Based on the above, it can be considered that our method utilizes more realistic assumptions about how market participants interact in housing markets. Principally, in contrast with the existing outdated theories and assumptions, our method touches upon the irrational bubble theory and additionally on the realistic and logical assumption that during housing bubbles, all speculative activities of the market participants (i.e. individuals, investment firms, financial institutions, and builders) achieve an approximate synchronisation. This assumption has been validated empirically by employing a correlation analysis in Section 7.1.5 (and Section 6.2.2). Furthermore, our method does not take into account any assumptions about rational price expectations from the market participants’ point of view, which is a key subject of contention in the existing bubble debate.

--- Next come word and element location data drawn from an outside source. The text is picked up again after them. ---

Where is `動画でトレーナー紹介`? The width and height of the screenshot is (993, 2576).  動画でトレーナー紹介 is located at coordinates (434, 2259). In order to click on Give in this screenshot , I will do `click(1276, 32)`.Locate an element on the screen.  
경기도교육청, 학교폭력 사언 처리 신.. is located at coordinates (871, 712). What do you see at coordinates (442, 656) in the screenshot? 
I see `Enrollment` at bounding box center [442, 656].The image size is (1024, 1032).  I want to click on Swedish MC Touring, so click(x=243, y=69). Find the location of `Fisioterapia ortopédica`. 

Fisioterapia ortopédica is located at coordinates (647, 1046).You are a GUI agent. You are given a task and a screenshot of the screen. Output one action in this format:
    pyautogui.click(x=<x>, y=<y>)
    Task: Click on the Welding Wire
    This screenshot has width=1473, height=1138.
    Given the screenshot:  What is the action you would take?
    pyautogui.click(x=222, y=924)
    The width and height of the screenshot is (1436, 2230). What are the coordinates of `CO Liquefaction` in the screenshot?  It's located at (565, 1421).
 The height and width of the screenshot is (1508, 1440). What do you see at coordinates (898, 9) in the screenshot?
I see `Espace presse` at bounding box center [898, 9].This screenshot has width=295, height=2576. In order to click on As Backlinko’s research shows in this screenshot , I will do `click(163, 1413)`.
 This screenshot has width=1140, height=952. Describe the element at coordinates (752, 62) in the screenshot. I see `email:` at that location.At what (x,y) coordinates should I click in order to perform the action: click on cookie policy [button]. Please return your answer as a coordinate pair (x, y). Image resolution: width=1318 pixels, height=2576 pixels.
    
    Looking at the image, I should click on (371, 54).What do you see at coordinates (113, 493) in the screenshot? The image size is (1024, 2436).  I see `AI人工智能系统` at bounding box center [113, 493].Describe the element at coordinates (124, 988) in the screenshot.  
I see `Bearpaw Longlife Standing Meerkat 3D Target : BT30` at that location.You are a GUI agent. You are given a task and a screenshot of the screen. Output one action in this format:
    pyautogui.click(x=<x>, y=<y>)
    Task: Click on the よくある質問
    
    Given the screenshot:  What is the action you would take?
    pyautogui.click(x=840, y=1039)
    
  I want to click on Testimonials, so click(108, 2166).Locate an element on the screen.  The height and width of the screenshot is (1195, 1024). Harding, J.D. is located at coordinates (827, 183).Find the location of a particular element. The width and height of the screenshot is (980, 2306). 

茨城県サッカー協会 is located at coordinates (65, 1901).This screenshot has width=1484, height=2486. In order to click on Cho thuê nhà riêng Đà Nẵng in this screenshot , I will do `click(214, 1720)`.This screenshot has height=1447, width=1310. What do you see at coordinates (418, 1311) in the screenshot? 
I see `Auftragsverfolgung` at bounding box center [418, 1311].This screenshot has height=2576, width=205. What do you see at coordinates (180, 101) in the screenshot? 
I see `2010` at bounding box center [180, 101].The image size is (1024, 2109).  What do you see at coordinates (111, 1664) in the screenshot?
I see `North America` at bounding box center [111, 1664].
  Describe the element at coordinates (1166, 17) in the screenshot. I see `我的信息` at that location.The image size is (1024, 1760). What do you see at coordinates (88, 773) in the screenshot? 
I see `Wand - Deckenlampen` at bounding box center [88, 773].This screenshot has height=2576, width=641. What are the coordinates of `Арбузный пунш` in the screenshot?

Third, in the existing bubble identification models, various assumptions about the bubble’s potential movement path or the probability of collapse have been applied (Cameron et al. 2006, Zhou and Sornette 2003, Himmelberg et. al 2005, McCarthy and Peach 2005). The general limitations associated with statistical and econometric forecasting have been well documented by Philips (2004), Chen and Wang (2004) and Vasigh et al. (2013). As was once said by an early statistician, Simpson (1952), ‘‘The only thing certain about the future is that it is uncertain.’’ Compared to the various existing bubble tests in the literature, our method’s advantage is that it does not require any forecasting or assumptions about the potential bubble movement path because it is a purely diagnostic model (it is only concerned with assessing the present bubble situation in the UK housing market).